PROMPT: Only the lines from the start of the material through the line containing "Given: Switch to the User Constants tab" are to be extracted, exactly as they appear.

THE RECORDS:

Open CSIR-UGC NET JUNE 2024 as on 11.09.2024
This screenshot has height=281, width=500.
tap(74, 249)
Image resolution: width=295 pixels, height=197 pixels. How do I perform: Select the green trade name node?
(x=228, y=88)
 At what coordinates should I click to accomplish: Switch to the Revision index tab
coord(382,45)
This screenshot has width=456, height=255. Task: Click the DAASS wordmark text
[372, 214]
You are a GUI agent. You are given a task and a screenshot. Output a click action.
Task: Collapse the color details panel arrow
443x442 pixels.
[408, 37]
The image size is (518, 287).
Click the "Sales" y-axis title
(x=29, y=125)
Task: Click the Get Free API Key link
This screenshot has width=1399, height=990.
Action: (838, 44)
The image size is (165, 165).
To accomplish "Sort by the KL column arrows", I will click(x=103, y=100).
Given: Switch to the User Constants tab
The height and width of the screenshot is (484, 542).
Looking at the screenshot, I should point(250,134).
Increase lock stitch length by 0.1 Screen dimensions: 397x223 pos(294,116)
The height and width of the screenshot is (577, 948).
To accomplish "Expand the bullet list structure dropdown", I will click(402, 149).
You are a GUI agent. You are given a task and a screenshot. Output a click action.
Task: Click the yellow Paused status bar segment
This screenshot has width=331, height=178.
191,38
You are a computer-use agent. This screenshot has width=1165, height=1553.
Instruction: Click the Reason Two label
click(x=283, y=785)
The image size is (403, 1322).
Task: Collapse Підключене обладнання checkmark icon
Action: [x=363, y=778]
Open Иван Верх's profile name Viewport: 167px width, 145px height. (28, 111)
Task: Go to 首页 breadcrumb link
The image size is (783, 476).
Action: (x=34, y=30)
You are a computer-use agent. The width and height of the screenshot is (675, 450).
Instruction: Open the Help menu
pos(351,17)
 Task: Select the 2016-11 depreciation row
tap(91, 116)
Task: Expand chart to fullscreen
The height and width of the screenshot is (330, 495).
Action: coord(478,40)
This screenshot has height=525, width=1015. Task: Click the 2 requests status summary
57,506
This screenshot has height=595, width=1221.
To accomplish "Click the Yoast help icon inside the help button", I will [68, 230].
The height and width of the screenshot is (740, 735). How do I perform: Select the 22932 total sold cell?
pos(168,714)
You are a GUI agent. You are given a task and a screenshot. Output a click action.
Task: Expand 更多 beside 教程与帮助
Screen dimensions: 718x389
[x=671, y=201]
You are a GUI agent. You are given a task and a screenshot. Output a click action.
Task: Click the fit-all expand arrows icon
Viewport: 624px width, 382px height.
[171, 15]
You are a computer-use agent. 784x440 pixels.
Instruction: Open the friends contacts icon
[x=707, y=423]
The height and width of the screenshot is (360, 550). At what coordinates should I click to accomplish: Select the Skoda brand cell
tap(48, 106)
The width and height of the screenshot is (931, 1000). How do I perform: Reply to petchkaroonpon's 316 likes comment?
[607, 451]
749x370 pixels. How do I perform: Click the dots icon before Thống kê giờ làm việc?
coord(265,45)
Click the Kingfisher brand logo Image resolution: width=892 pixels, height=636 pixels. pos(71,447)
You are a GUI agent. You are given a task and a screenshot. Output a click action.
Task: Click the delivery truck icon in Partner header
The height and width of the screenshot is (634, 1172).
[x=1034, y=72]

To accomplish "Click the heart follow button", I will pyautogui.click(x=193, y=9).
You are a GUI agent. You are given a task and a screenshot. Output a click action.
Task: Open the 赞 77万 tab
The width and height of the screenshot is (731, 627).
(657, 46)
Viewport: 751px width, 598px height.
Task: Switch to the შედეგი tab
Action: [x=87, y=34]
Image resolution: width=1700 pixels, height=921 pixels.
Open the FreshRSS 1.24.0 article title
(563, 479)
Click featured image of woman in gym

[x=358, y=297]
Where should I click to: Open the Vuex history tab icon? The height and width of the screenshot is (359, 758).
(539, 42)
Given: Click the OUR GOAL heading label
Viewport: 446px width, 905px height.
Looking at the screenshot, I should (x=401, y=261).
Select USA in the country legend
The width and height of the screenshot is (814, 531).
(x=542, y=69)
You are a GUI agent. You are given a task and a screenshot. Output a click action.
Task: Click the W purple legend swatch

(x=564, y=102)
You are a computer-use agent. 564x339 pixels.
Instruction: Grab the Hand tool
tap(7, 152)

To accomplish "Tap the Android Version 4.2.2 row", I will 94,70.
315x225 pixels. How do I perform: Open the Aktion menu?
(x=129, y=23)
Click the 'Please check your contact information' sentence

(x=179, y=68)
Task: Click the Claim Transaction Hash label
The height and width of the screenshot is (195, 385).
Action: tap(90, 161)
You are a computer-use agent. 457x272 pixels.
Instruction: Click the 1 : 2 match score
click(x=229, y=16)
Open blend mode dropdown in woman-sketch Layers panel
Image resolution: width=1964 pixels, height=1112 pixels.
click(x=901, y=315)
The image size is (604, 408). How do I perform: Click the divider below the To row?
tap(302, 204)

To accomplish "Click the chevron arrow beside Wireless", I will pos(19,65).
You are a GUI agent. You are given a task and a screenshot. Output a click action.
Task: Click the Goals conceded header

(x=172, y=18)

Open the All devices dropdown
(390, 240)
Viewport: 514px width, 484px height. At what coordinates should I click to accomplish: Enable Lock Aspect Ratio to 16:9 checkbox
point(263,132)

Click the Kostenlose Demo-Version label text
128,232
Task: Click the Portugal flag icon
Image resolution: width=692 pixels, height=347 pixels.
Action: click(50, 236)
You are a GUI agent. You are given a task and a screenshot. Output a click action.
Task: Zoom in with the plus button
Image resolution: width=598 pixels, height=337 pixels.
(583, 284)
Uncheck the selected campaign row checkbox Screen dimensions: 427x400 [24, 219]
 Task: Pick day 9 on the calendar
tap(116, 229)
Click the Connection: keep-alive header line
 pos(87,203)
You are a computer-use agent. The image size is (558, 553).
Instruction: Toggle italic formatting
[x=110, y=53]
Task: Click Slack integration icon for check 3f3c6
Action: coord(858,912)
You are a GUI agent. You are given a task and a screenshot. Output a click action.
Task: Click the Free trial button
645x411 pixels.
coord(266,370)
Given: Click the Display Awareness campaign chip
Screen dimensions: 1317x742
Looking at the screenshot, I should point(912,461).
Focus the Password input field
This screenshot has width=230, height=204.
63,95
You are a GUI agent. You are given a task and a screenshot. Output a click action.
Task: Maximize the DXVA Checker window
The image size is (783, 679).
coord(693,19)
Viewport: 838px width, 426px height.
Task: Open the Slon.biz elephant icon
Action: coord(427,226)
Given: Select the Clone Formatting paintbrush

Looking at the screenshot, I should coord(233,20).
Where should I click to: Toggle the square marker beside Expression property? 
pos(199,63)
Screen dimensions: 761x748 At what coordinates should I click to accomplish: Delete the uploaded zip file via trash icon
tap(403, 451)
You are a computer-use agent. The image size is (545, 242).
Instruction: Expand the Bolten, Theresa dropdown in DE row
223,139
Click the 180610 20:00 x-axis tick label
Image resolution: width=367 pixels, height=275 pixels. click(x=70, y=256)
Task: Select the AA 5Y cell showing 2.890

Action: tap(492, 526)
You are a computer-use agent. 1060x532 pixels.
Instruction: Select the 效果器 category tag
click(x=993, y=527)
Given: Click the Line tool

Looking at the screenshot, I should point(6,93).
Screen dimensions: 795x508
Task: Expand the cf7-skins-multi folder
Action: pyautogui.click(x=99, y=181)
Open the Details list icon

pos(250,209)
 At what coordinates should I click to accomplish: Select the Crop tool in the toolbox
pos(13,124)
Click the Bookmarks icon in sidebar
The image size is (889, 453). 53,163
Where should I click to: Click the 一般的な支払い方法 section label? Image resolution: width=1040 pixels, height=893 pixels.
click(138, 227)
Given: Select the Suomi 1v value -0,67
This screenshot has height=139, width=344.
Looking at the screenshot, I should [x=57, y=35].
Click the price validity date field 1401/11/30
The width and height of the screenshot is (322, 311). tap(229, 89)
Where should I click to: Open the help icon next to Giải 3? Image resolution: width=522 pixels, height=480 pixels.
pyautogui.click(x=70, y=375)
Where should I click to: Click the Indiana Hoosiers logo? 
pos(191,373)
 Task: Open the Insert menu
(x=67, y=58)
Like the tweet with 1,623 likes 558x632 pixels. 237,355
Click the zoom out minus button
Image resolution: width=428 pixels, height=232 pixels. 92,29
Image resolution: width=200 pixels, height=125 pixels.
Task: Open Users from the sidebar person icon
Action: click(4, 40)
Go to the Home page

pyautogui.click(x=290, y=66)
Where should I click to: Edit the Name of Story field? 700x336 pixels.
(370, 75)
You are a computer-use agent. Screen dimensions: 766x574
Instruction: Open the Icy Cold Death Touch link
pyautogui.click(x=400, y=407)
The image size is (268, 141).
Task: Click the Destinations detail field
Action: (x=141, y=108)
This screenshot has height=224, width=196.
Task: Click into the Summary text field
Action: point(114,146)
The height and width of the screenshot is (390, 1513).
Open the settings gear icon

TASK SOLUTION:
Open CSIR-UGC NET JUNE 2024 as on 11.09.2024
This screenshot has height=281, width=500.
tap(74, 249)
Image resolution: width=295 pixels, height=197 pixels. How do I perform: Select the green trade name node?
(x=228, y=88)
 At what coordinates should I click to accomplish: Switch to the Revision index tab
coord(382,45)
This screenshot has width=456, height=255. Task: Click the DAASS wordmark text
[372, 214]
You are a GUI agent. You are given a task and a screenshot. Output a click action.
Task: Collapse the color details panel arrow
443x442 pixels.
[408, 37]
The image size is (518, 287).
Click the "Sales" y-axis title
(x=29, y=125)
Task: Click the Get Free API Key link
This screenshot has width=1399, height=990.
Action: (838, 44)
The image size is (165, 165).
To accomplish "Sort by the KL column arrows", I will click(x=103, y=100).
Given: Switch to the User Constants tab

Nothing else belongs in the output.